Acidentes com motocicletas disparam no Rio de Janeiro e sobrecarregam sistema de saúde
Acidentes envolvendo motocicletas no Rio de Janeiro registraram aumento significativo em 2026, com mais de 20 mil ocorrências atendidas pelo Corpo de Bombeiros entre janeiro e maio. Sete em cada dez vítimas de acidentes de trânsito atendidas em hospitais municipais são motociclistas ou passageiros, totalizando 11 mil casos nos primeiros quatro meses do ano.
Crescimento alarmante e impacto na saúde pública
De janeiro a maio de 2026, o Corpo de Bombeiros do Rio de Janeiro atendeu mais de 20 mil acidentes com motocicletas, um aumento em relação aos cerca de 18 mil registrados no mesmo período de 2024. As colisões lideram as ocorrências, com mais de 13 mil registros, seguidas por quedas e atropelamentos. A Secretaria Municipal de Saúde informou que, de janeiro a abril, 16 mil vítimas de acidentes de trânsito foram atendidas na rede pública, sendo 11 mil delas motociclistas ou passageiros de motos, representando 70% do total. O número de atendimentos a vítimas em motos mais que dobrou em comparação com 2024.

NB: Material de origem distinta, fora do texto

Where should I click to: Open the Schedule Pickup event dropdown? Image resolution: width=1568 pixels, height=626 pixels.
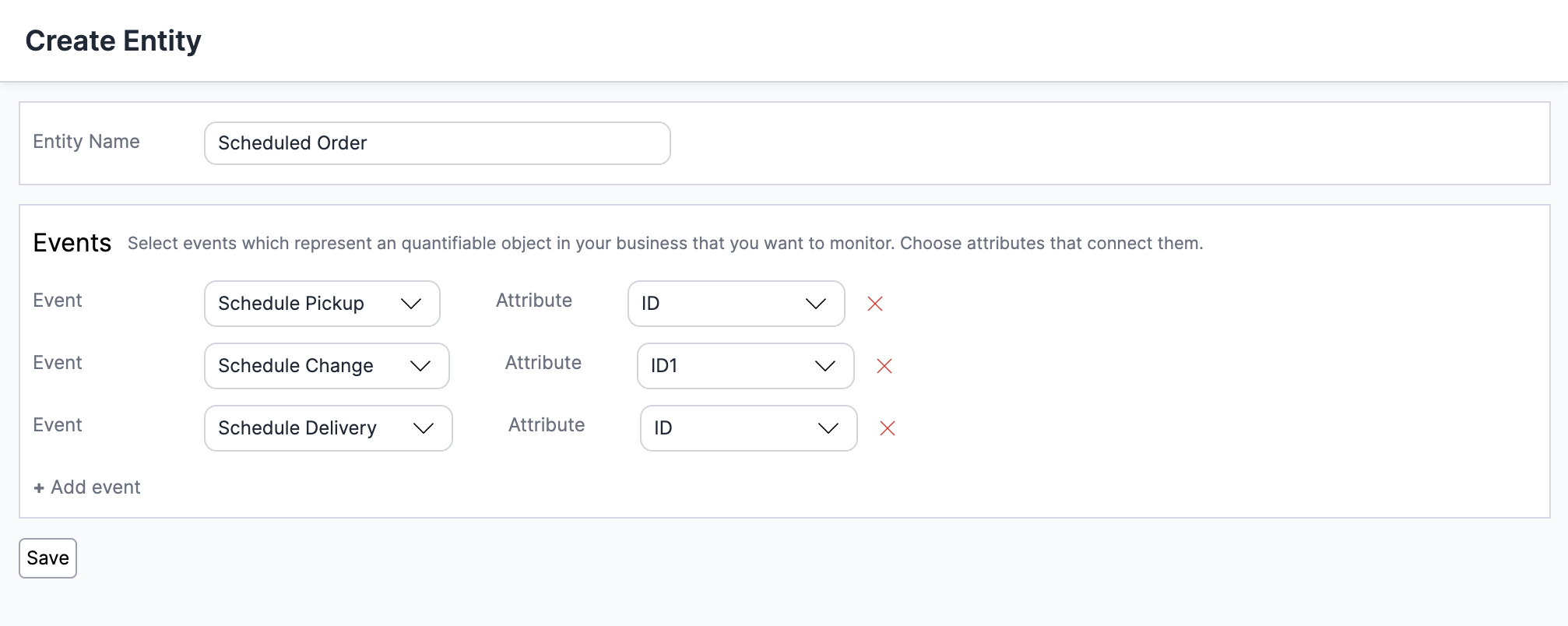[322, 304]

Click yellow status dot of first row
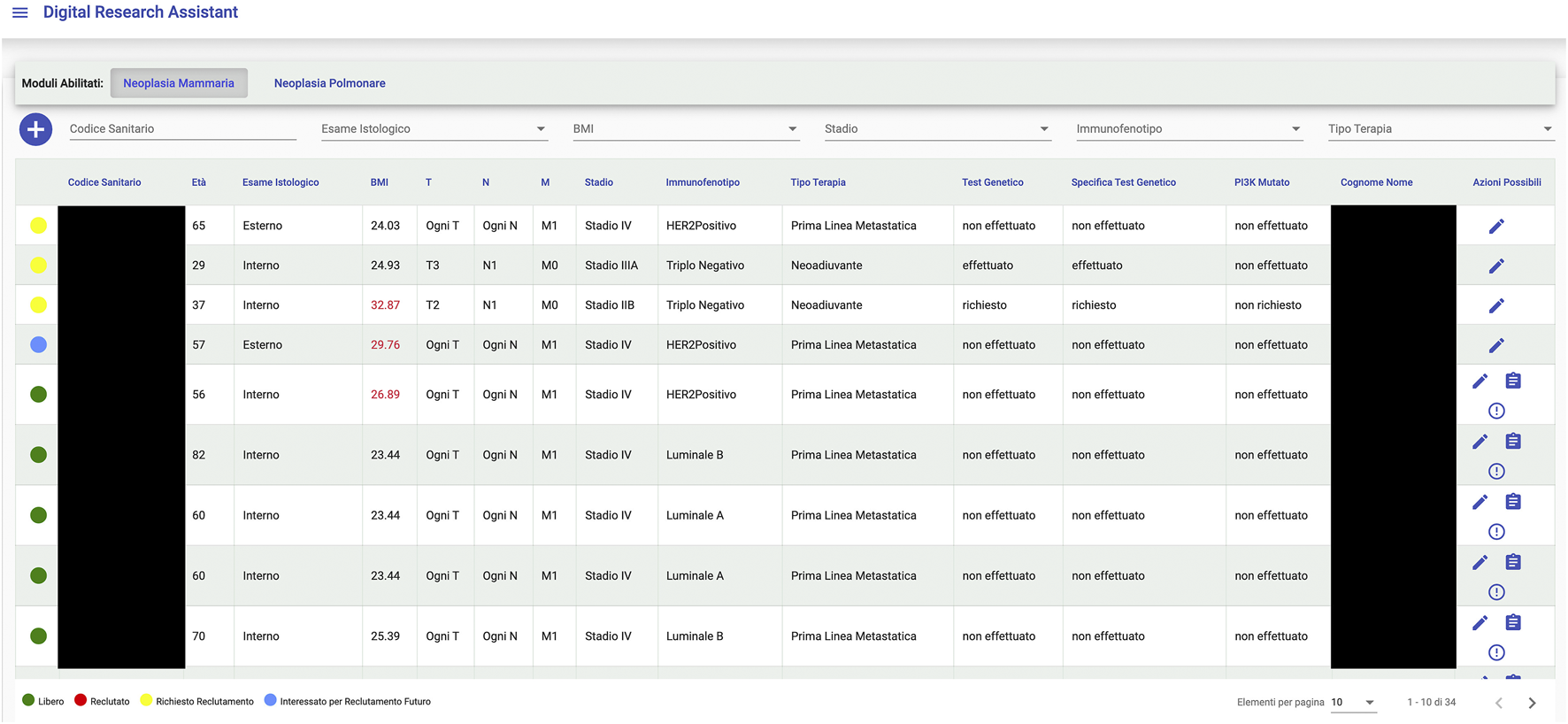pyautogui.click(x=38, y=226)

Comportamentos de risco e gravidade dos acidentes
O tenente-coronel Fábio Contreiras, porta-voz do Corpo de Bombeiros, alertou para a gravidade dos acidentes com motocicletas, destacando que os motociclistas estão mais expostos a ferimentos graves. "Diferente do carro, que tem o chassi, airbags e estrutura que absorvem a energia do impacto, na moto é o próprio corpo do motociclista que absorve toda a energia cinética do acidente", explicou. Contreiras também apontou comportamentos de risco comuns, como avanço de sinal vermelho, circulação em calçadas, direção na contramão e uso de aplicativos de GPS durante o trajeto, que aumentam a distração e o risco de acidentes fatais.